--- 本文 ---
↓↓↓

今日の透析ちゃん 8
1月7日 14時30分
恋人からメール。彼女は着々とこちらへ向かっている。
でも、方向音痴な彼女のことだから、迷うんじゃないだろうか。
そんなことを考えているうちに血圧の定期計測が回って来た。
看護婦さんが昨日と同じように、右手でオレの血圧を計る。
点滴も血圧も採血も、全てのことを右手で行う。
左手の血管は傷つけてはいけないらしい。
なぜなら最悪、慢性腎不全により透析を導入した場合、
必要な処置があるからだそうだ。
「シャント」というものを作るとかなんとか。
まあいい、いいんだそんなことは今は。
まだ慢性と決まったわけじゃない!
そして、血圧を計っているその最中に、恋人が到着した。
本当にふとした拍子に、カーテンごしに目が会ったんだ。
まるでいつものように、彼女は溢れるような笑顔をオレに向けてくれた。
あー。
やっぱお前の笑顔は最高だな…。
さっきまでの緊張が解けていくのが分かる。
我慢した甲斐があった。
数分を待たずに、両親も到着。っつーか、弟もやって来た。
オレと弟は、ここ数年大変仲が悪かった。

↑↑↑

--- 課題内容 ---
本文の「看護婦さんが昨日と同じように、右手でオレの血圧を計る。」から「そして、血圧を計っているその最中に、恋人が到着した。」まで（両端を含む）を、「看護婦さん」を「看護師さん」に置き換えて書き出してください。 本文の記述のみを手がかりにしてください。

--- 保存されたデータ項目 ---

↓↓↓

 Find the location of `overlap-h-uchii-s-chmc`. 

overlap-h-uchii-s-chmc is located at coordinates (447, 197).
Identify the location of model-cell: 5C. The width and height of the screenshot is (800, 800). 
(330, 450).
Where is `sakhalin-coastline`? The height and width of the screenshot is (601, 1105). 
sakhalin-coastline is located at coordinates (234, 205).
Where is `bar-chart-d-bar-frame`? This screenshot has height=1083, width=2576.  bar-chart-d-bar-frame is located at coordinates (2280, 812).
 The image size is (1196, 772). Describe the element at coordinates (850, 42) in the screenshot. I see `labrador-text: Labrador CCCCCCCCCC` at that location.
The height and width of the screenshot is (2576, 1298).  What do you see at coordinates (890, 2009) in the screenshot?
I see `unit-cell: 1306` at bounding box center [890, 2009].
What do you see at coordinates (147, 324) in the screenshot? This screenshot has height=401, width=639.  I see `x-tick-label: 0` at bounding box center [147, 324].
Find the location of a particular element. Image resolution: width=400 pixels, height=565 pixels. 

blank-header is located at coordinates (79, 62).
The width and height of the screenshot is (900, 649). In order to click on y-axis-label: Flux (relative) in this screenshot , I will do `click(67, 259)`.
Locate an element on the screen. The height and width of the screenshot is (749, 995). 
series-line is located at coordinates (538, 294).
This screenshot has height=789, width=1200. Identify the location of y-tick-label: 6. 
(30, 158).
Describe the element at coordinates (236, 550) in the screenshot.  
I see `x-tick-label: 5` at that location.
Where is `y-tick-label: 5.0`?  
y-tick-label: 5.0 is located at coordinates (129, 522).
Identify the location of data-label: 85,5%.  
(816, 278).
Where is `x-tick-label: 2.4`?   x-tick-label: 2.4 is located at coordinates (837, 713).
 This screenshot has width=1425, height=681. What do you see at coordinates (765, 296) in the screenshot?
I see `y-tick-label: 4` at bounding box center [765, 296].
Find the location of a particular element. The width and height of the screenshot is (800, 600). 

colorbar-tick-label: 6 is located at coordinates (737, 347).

↑↑↑

--- 解答例 ---
看護師さんが昨日と同じように、右手でオレの血圧を計る。
点滴も血圧も採血も、全てのことを右手で行う。
左手の血管は傷つけてはいけないらしい。
なぜなら最悪、慢性腎不全により透析を導入した場合、
必要な処置があるからだそうだ。
「シャント」というものを作るとかなんとか。
まあいい、いいんだそんなことは今は。
まだ慢性と決まったわけじゃない!
そして、血圧を計っているその最中に、恋人が到着した。